Sommige openbare zwembaden verbieden lichaamsbedekkende zwemkleren. De argumenten die uitbaters daarvoor gebruiken, hebben vaak te maken met hygiëne en veiligheid. Unia hoorde nog andere argumenten voor een verbod: lichaamsbedekkende zwemkleding zou de gelijkheid tussen man en vrouw op de helling zetten en andere zwemmers zouden zich er minder goed bij voelen en er negatief op reageren.

Individuele vrijheid

België is een vrij land waar je in de regel mag denken en zeggen wat je wilt (vrijheid van meningsuiting), geloven wat je wilt (vrijheid van religie en levensbeschouwing), en ook: de kleren aantrekken die je wilt. Een overheid die deze vrijheden wil beknotten, moet daarvoor goede argumenten hebben: de bescherming van het algemeen belang, de bescherming van de rechten van anderen, enz.
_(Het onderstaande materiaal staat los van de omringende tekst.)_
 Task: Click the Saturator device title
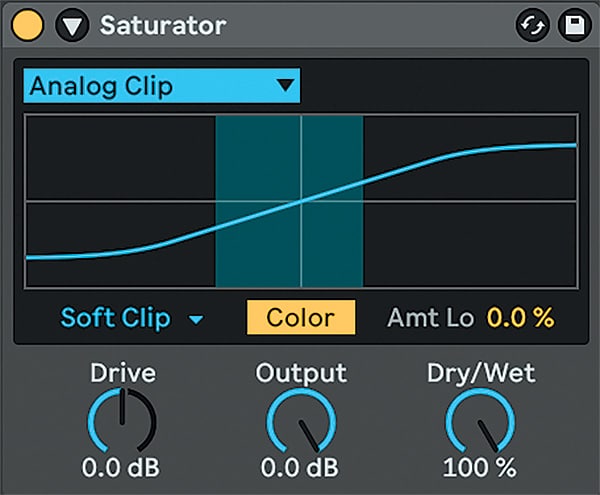tap(163, 26)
Unia legde daarom de aangehaalde argumenten voor aan gespecialiseerde instanties. Zij vinden dat de argumenten een verbod op lichaamsbedekkende zwemkleding niet kunnen verantwoorden.

Hygiënische redenen en veiligheid?

Volgens het Vlaams Agentschap Zorg en Gezondheid kan een verbod om hygiënische redenen niet. De lichaamsbedekkende zwemkleding is van hetzelfde materiaal als andere badkleding en heeft dus geen impact op de kwaliteit van het water. Ook op het gebied van veiligheid ziet het Agentschap geen risico’s.

Gelijkheid man/vrouw?

De Vlaamse genderkamer is formeel en stelt dat lichaamsbedekkende zwemkleding de gelijkheid tussen mannen en vrouwen niet in het gedrang brengt. Er kan volgens de genderkamer immers niet volgehouden worden dat als een kledingstuk op basis van een vrije keuze gedragen wordt, het een inbreuk vormt op de gelijkheid tussen vrouwen en mannen. Voor een verbod op het dragen van lichaamsbedekkende zwemkleding geldt dat de gelijkheid niet gebruikt kan worden om een dergelijk kledingstuk te bestrijden. Dat het kledingstuk door sommigen als onvoldoende klassiek, te preuts of zelfs als vreemd gezien wordt, volstaat niet om een verbod te rechtvaardigen.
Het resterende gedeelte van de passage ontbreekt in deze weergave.